Fleur barked, sounding exceedingly happy. "Sure. I'm sure you agree with whatever opinions she has of me. What are they, anyway?"
A low growl back in the throat was all Fleur had to offer. "Oh, I figured that." Flash of brilliance. "Wait, she's afraid of me?"
Affirmative bark. A side tilt of the head. You didn't know?
"Great, now you're calling me an idiot." Allistair rolled this shoulders. Travelling with Ellyn had became a bit of a bad habit while she lightened all their luggage and armour. "I'm not an idiot, am I?"
Happy, affirmative bark.
"I hate you."
Ellyn was right. The walk from Redcliffe to Lake Calenhad's docks was uneventful. There were people leaving from the south on the roads, with their wagons, but even bandits were moving North, away from the blighted lands. There was an annoying templar at the docks who Fleur intimidated into giving them a ride across to the tower - good girl - and then … chaos.
Should have known it was too easy.
5
Ellyn, Abominations at the Circle Tower, tower sealed, annulment called. Come quickly. -Alistair
The message was wrapped around Fleur's collar. They met her while walking into Redcliffe village, nearly bowling Ellyn over with open affection. A moment's panic seized her. Damn. I knew this was going to happen.
You didn't warn Cullen.
Cullen was still considered junior so he was probably guarding the apprentice floor. With any luck, he would have escaped before they sealed the tower. She consoled herself with this and the thought that she wasn't really able to do anything for him through Irving anyway. She did not want to bring suspicions of impropriety between them, and though it was natural enough to protect Clara, it would have been wholly suspect to protect Cullen.
Good thing she sent Fleur with Alistair. No messenger was faster than a Marbari.

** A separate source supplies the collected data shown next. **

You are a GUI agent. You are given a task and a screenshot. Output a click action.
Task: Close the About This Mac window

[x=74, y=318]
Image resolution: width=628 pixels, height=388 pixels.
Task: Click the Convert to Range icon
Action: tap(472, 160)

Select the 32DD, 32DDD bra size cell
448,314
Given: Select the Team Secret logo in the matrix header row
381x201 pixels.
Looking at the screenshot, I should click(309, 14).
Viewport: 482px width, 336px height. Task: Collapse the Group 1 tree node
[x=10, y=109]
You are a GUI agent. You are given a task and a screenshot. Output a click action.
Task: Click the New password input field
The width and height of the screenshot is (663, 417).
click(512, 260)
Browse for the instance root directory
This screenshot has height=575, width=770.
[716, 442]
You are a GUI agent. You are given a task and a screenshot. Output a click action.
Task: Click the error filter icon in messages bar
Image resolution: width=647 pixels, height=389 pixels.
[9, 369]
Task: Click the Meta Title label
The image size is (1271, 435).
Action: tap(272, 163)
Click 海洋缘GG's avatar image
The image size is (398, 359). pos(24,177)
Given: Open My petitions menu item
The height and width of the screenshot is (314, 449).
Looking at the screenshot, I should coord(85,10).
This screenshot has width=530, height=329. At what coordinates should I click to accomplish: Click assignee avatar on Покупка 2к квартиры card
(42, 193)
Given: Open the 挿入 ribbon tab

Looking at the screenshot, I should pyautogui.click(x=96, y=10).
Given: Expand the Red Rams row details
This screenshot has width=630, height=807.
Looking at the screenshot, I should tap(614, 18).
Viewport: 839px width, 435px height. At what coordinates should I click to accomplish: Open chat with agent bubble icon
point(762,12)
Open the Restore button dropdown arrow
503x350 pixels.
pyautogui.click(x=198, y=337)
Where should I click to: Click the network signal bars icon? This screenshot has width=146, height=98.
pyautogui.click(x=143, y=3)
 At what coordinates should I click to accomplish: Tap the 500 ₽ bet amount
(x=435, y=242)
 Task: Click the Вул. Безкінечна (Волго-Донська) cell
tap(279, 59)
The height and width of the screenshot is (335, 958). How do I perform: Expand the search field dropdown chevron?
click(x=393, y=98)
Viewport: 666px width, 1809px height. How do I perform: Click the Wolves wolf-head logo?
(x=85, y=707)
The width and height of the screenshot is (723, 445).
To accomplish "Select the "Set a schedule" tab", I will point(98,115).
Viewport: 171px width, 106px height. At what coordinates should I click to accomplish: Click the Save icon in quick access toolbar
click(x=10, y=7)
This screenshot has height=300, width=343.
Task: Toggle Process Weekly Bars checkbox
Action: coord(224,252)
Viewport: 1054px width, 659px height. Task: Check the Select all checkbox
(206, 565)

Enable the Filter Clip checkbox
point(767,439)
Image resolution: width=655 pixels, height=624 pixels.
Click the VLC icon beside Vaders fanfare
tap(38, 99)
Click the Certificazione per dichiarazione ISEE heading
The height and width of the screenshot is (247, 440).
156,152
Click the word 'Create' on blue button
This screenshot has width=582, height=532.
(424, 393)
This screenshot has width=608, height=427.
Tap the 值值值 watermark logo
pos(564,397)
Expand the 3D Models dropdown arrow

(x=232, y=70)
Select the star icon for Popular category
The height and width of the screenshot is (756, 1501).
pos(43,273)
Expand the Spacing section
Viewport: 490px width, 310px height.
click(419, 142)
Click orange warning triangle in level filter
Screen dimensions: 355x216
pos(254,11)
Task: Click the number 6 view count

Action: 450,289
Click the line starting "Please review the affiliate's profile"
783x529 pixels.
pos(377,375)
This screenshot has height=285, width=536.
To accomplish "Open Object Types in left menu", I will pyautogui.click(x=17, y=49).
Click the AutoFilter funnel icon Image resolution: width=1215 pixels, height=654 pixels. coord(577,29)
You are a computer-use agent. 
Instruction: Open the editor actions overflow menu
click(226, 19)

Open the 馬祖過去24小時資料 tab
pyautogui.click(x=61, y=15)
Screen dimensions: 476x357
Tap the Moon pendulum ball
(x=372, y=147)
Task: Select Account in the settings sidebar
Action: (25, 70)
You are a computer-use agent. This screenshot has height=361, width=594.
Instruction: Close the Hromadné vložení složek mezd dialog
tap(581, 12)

She knew it was all just a matter of time, but she didn't know it was going to be so soon. The plan was to get the mages out to Redcliffe - so she could save a few more of them, with Irving, hopefully - before Uldred, if he wasn't dead, returned from Ostagar.
When she was in Ostagar, Uldred was there fighting with the Grand Cleric, insisting that the Circle of Magi would be able to handle the signal fire without the Wardens. Pride, definitely. If there were abominations in the tower, Uldred must have came back. What was it that Anders told her once? Hunger is easy, desire you can talk out of since she would always try to leave instead of fight. Sloth, think active thoughts.
But pride? Bring an army of templars, and even that might not be enough.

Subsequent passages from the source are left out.